We used both linear and non-linear correlation measures for quantitatively assess the extent of correlation among different soil parameters. The Pearson correlation coefficient (ρ) describing linear correlation between two parameters is given as:

$$ \rho \left( {x,y} \right) = \frac{{n\left( {\sum xy} \right) - \left( {\sum x} \right)\left( {\sum y} \right)}}{{\sqrt {\left[ {n\sum x^{2} - \left( {\sum x} \right)^{2} } \right]\left[ {n\sum y^{2} - \left( {\sum y} \right)^{2} } \right]} }} $$
(1)

where x and y are two random variables and n is the number of variables. Similarly, the distance correlation53 (dCor) is a nonlinear dependency measure based on distribution or density functions and is given as:

$$ {\text{dCor}} = \frac{{dcov\left( {x,y} \right)}}{{\sqrt {dcov\left( {x,x} \right)dcov\left( {y,y} \right)} }} $$
(2)

where x and y are two random vectors. The distance covariance (dcov) function in Eq. (2) is estimated as:

$$ dcov^{2} \left( {x,y} \right) = \mathop \smallint \limits_{{R^{dx + dy} }}^{.}\| \phi_{x,y} \left( {t,s} \right) - \phi_{x} \left( t \right)\phi_{y} \left( s \right)\|^{2} w\left( {t,s} \right)dtds $$
(3)

where ϕx(t) and ϕy(s) are the respective characteristic functions of the random vectors x and y, ϕx,y(t, s) is the joint characteristic function of x and y, and dx and dy are the dimensions of x and y, respectively. The weight function w(t, s) is given by

$$ w\left( {t,s} \right) = \left\{ {c_{{d_{x} }} c_{{d_{y} }}\| t\|_{{d_{x} }}^{{1 + d_{x} }} \|s\|_{{d_{y} }}^{{1 + d_{y} }} } \right\}^{ - 1} $$
(4)

with \( c_{d} = \pi^{{\left( {1 + d} \right)/2}} /\left\{ {\left( {1 + d} \right)/2} \right\}\) .The dCor value between two variables is zero if and only if the two variables are independent53.

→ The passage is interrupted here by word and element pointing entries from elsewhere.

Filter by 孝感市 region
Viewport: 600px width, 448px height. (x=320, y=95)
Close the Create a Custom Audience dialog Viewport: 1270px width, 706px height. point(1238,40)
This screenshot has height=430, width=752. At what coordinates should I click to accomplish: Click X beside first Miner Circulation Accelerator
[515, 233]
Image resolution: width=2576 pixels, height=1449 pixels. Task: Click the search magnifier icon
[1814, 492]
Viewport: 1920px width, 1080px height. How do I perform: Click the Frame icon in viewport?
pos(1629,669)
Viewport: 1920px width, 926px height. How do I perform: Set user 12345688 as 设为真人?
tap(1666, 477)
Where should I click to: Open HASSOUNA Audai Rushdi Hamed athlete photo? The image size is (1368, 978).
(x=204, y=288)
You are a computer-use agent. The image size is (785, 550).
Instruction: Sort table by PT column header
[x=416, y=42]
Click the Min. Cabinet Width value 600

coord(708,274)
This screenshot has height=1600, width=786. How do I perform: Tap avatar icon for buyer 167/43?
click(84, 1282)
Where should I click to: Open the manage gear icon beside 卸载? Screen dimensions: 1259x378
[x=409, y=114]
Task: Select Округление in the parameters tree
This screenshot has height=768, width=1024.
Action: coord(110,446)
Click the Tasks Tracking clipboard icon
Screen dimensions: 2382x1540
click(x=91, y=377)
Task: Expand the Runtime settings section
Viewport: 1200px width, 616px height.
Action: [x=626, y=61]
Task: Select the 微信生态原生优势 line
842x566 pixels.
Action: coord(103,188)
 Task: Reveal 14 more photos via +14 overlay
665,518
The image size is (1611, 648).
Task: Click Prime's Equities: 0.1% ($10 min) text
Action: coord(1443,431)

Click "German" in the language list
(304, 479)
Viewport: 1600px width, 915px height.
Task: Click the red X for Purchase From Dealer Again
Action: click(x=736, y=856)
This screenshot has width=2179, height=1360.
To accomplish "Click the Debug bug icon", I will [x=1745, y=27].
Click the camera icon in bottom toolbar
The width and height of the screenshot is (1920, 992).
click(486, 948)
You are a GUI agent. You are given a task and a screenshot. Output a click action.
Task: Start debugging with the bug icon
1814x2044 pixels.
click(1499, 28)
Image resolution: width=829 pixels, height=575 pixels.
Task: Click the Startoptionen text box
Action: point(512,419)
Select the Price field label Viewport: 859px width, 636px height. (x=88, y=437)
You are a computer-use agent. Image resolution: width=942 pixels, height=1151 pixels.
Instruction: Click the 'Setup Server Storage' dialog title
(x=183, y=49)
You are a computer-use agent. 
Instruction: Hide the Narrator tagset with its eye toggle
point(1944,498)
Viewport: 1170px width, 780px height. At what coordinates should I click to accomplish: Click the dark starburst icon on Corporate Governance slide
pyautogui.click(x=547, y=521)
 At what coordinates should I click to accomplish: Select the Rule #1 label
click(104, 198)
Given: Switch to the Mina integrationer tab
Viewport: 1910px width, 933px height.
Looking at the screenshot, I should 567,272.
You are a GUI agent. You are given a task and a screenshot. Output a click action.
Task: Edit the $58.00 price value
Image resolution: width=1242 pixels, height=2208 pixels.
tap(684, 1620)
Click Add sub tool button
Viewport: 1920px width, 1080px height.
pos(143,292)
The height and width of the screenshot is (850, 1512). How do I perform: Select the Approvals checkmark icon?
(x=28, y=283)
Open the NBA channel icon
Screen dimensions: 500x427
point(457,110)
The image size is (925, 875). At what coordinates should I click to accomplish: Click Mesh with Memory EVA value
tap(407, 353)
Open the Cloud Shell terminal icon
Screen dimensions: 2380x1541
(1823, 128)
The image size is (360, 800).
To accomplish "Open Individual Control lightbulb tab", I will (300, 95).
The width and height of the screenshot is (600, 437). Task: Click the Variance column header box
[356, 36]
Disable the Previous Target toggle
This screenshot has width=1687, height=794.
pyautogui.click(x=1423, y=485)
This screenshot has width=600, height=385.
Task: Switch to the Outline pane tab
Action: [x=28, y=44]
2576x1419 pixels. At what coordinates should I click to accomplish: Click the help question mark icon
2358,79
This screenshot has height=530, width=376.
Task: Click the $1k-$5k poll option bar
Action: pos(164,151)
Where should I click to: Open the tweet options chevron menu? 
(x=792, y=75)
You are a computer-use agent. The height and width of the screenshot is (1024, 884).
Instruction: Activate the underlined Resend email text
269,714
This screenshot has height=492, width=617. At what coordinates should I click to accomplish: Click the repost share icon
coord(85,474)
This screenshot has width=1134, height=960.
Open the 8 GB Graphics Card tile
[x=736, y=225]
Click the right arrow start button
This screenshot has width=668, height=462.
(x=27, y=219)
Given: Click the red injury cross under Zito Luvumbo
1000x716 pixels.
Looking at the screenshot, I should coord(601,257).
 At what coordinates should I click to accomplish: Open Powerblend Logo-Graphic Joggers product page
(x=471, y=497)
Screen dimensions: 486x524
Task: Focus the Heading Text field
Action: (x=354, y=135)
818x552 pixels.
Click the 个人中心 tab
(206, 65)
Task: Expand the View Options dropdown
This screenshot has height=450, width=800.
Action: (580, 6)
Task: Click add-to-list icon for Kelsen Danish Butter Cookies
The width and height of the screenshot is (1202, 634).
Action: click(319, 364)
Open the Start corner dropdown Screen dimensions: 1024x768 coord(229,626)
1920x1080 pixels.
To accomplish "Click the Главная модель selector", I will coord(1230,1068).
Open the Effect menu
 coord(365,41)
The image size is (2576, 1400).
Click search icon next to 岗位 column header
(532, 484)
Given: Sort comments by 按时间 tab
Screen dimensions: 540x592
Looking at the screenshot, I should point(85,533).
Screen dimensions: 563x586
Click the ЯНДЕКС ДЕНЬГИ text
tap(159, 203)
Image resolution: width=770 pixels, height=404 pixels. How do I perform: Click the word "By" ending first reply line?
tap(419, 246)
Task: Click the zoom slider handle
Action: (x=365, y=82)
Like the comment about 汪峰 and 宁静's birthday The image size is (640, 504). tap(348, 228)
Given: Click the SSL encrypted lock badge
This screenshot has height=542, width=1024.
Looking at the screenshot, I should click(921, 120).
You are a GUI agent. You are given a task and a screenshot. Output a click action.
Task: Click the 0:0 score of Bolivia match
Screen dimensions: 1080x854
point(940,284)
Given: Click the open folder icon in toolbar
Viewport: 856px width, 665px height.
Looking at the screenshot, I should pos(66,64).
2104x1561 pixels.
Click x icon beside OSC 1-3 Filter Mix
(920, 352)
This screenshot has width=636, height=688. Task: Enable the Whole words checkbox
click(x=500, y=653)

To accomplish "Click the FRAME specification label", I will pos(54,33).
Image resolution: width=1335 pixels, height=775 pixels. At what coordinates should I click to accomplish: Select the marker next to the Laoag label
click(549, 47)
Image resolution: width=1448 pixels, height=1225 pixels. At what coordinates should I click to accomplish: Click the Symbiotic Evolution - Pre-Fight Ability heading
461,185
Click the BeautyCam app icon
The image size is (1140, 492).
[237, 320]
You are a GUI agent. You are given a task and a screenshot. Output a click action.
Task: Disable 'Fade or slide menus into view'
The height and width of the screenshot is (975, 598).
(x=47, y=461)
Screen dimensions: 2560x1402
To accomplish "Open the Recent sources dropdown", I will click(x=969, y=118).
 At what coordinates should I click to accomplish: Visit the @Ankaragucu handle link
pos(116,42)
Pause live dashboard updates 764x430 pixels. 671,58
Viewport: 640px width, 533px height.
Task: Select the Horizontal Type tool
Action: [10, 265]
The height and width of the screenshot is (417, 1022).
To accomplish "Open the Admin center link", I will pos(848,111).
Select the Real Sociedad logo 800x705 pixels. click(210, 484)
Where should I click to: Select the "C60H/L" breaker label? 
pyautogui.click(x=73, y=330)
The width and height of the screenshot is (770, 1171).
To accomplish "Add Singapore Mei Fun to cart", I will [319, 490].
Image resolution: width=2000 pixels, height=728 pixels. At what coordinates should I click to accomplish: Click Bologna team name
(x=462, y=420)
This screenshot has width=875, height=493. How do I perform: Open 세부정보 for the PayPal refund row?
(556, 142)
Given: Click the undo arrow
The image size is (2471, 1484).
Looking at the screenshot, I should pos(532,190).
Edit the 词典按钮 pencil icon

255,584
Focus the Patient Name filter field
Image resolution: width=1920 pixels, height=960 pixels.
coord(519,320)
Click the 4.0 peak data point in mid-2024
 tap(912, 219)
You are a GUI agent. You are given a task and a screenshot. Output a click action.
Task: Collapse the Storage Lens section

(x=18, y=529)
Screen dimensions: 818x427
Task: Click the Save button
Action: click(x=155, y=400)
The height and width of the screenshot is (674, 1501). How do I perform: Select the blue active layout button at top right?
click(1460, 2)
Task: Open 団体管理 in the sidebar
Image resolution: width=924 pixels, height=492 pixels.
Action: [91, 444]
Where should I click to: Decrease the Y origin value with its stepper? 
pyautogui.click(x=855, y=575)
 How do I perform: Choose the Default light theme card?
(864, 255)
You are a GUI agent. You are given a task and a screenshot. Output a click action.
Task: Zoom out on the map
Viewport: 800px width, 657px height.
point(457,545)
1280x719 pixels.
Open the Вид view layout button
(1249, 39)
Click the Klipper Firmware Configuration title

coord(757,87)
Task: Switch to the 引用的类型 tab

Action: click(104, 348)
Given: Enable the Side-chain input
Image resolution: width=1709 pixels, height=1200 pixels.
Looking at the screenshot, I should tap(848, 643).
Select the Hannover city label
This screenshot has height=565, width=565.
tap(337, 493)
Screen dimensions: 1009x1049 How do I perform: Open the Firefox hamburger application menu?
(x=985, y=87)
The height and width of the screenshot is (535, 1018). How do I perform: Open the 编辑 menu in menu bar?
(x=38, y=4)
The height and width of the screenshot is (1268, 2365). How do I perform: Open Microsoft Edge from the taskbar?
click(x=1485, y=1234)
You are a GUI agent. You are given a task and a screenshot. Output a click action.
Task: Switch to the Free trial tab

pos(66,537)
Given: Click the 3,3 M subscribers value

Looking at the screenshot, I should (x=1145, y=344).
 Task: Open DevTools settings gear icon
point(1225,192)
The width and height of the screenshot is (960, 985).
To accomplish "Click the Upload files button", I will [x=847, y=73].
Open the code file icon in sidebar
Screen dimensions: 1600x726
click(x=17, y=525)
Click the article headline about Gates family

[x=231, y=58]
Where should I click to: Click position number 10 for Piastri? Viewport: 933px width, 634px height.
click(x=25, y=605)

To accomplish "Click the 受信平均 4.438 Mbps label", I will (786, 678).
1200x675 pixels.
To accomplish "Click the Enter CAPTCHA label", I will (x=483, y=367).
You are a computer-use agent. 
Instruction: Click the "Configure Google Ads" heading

M5-regression and data-mining approaches

Five different regression algorithms were used to develop PTFs for CEC: multiple linear regression (MLR), ridge regression (RR), support vector regression (SVR), random forests (RF), and extreme gradient boosting (XGB). We have considered an RBF kernel function and used genetic algorithm (GA) to optimize regularization parameter C, bandwidth of RBF kernel σ2 and radius of a tube loss function ɛ for the SVR model. Steps followed for optimizing SVR using GA is already reported54. For the RF-based model development, the number of trees in the forest (N_estimators) and the depth of each tree in the forest (max_depth) were tuned based on leave-one-out cross validation of the training dataset. For the XGB-based models, we tuned the learning rate, the maximum tree depth, fraction of observation to be randomly sampled, and fraction of column to be randomly sampled for each tree using a leave-one-out cross validation of the training datasets. We used xgboost, e1071, randomForest, glmnet library functions in R programming environment51 to implement the above modelling approaches. Details for each of these five modelling approaches are provided as Supplementary Document.

M6-model accuracy

The accuracy of the models was adjudged using the coefficient of determination (R2), root-mean-squared error (RMSE), and bias values estimated as:

$$ R^{2} = 1 - \frac{{\mathop \sum \nolimits_{i = 1}^{N} \left( {Y_{i} - f\left( x \right)_{i} } \right)^{2} }}{{\mathop \sum \nolimits_{i = 1}^{N} \left( {Y_{i} - \overline{Y}_{i} } \right)^{2} }} $$
(5)
$$ RMSE = \sqrt {\frac{1}{N}\mathop \sum \limits_{i = 1}^{N} \left( {Y_{i} - f\left( x \right)_{i} } \right)^{2} } $$
(6)
$$ Bias = \frac{{\mathop \sum \nolimits_{i = 1}^{N} \left( {f\left( x \right)_{i} - Y_{i} } \right)}}{{\mathop \sum \nolimits_{i = 1}^{N} Y_{i} }} $$
(7)

where N is the number of samples, Yiis the observed value of the CEC, f(x)i is the predicted value of CEC values.